Je suis un trou trop profond qui ne sera jamais rempli, ni par l'amour, ni par l'affection, m'embrasser c'est se jeter dans le vide. Je n'ai jamais put t'apporter le soutien que tu m'as apporté, ces heures à me rassurer, à me regarder d'un œil inquiet, à te demander si je n'allais pas faire l'ultime "bêtise".  

Tu m'as sortis la tête de la liqueur et j'ai vu en toi mon dernier espoir, j'ai eu tort, tu mérites bien plus que d'être une solution à mes erreurs.

Et je me rappelle maintenant, que je suis sûr de t'aimer ou de t'avoir aimé du moins. Je me rappelle de toi quand je ne te connaissais pas, quand il n'y avait rien, et je me rappelle maintenant de toi en ce moment et je ne je je



Le papier est tâché de gouttes.

Pardon.

Je continue à me rappeler. Je me souviens de notre premier sourire.

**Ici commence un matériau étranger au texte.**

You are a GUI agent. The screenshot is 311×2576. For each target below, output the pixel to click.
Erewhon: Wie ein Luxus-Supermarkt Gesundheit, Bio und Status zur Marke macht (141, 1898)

Je voulais t'embrasser et tu m'as demandé "où". C'était notre première sourire, sans convention, un vrai sourire partagé. Je sens tes lèvres, je goûte ton odeur si douce et suave, ta main me manque,celle que tu mettais toujours sur ma joue.

Je t'aime.

Et je crois que tu m'as aimé et cette pensée me remplit de bonheur avant de partir. Ma dernière pensée t'appartiens.

Au revoir.

***

Un soldat tiens un morceau de papier dans sa main, l'autre devant ses yeux, il pleure et n'essaye pas d'empêcher ses larmes.